Rip Currents and Remembering

When we moved to Tampa, Fl eight months ago, I didn't expect things to go this way. I quietly wrote the blog titled "Lighthouses and Life Restored" and wandered forward into the unknown. People say it's important to write things down, to see them, to visualize what you want and need, work hard and so it will be. I remember visualizing, I remember imagining a home that wasn't failing structurally, a backyard that the dogs could really run in, a space for The Yoga Room, and an overall feeling of relief. There have been many many of these relieving moments since we landed in this little Jean Street house, and I feel so much gratitude that sometimes I can't hold the happy tears back. Coffee on the back porch, Brandy's old beagle-body soaking up the sunshine while she sleeps at my feet, bike rides to the brewery and yoga and the coffee shop with Steve. It's all so good.


But without fail, the calendar slowly turns over and despite my resistance, June and July show up. I can hear you now, "What? You hate summer? Who hates summer?" I don't hate summer, but rather what summer reminds me of. No matter how busy I stay, how distracted I make myself, no matter if I greet these months and acknowledge their power, or even if I surrender completely, it pulls me under. Grief like a rip current.


The thing about rip currents is that they will drag you to the bottom and hold on until they are ready to finally let you go. There is no point in the struggle, it's best to relax in the chaos and trust that the release will come. I'm not really afraid of the grief, of the images and the dreams that inevitably come, the way my body remembers, the weight of sadness or the sear of my anger about it all. I'm not afraid of the blanket of depression, because I know the weight of it so well... I'm afraid of the swim back up, the work of fighting like hell to get back to the surface.

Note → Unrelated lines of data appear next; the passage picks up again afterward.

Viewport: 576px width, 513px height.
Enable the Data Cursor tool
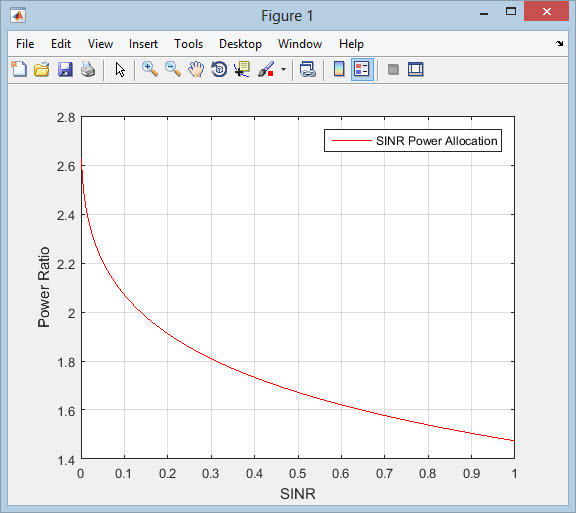[242, 69]
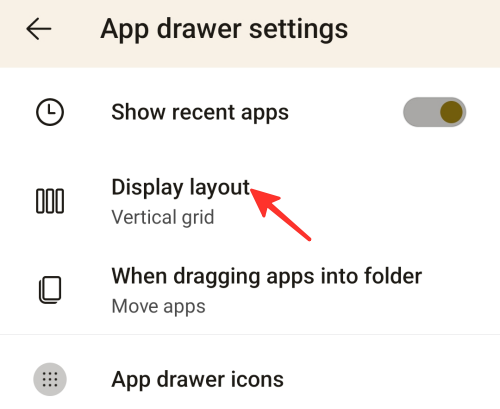Change the Vertical grid layout value
Viewport: 500px width, 409px height.
tap(163, 217)
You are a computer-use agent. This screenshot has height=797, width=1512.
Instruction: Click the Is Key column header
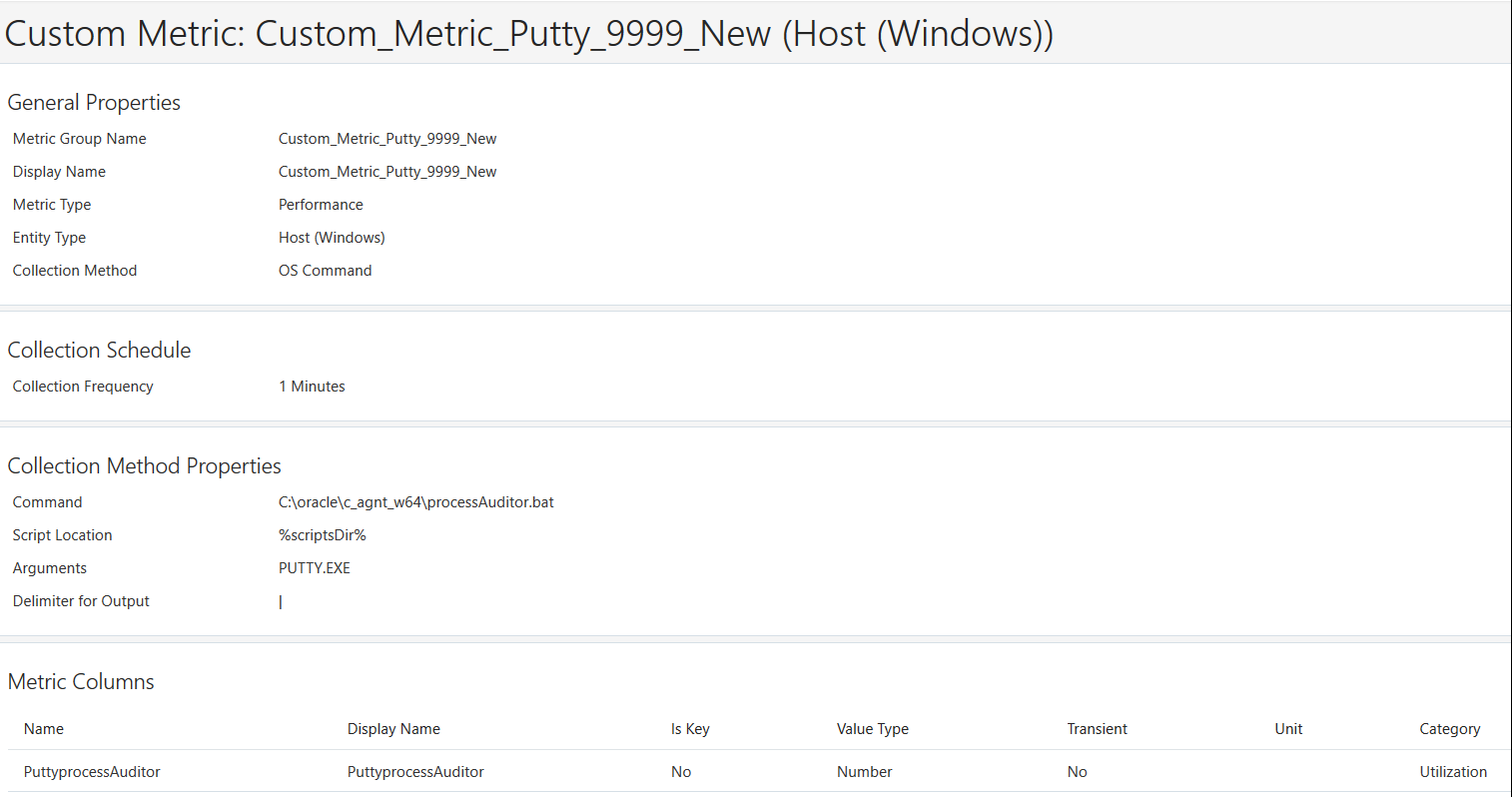point(690,729)
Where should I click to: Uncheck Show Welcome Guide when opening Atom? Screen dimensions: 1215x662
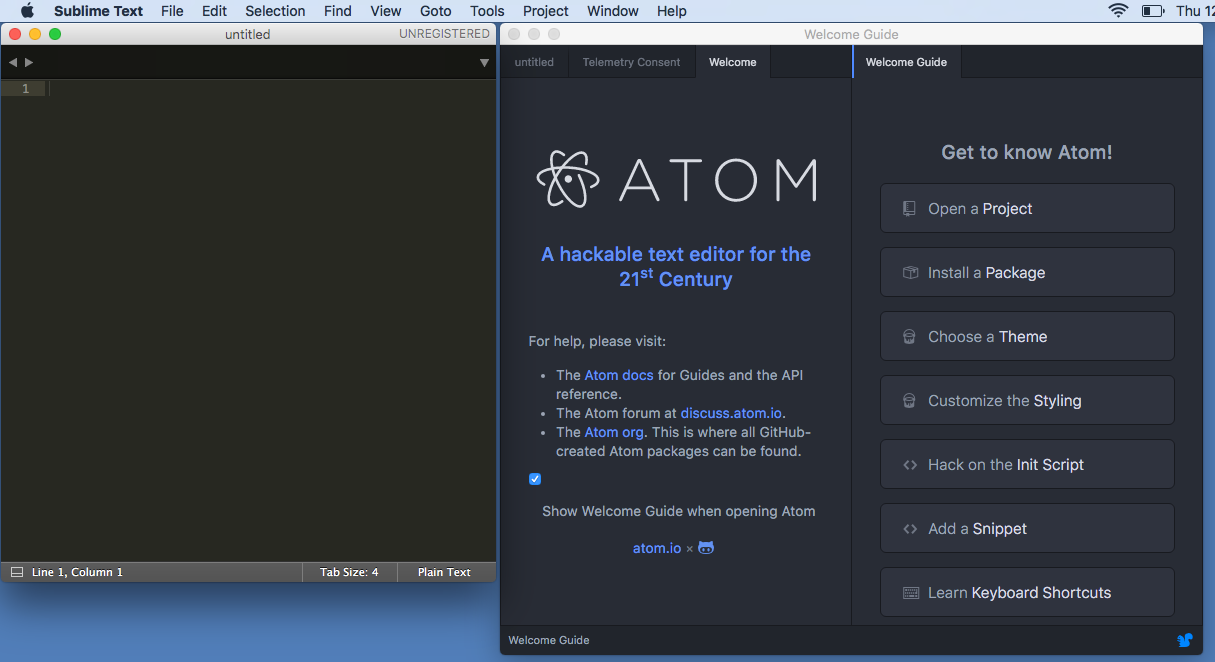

There will never be a year where the grief doesn't come. The calendar turns, the body remembers, and so it is. This year, I'll watch the water as it churns and my trauma bubbles up from the deep to meet me here like clockwork, looking for the markers of change, for the little shifts that remind me things are different no matter how eerily similar they seem. In this time observing, I have found some absolute truths:


1 - I am a better swimmer than last year.

2 - The current will (and always does) let go eventually.

3 - Even if I feel destroyed, what I have built is not.


I will visualize and remember the feeling of the release, the touch of my feet to the sand again, the relief of breath at the surface, as I rise up again, praying one day I miraculously grow some gills. I will trust in the strength of my legs to kick and my arms to guide me towards the shore so that I can lift myself back into the life I have built. Nothing is lost, nothing is destroyed, I am just briefly and annually baptized in my grief, and I will choose to laugh as it spits me back out again.


If you are in a rip current, remember it will let go eventually, the release will come. Remember you are a stronger swimmer than last year. Remember just because you feel underwater, overcome, and nearly drowning, that what you built in your life is still there for you to rise up again and continue. If the pull of grief can feel so familiar, perhaps one day, stepping into the healing will too.


The calendar turns, the body remembers, and so it is.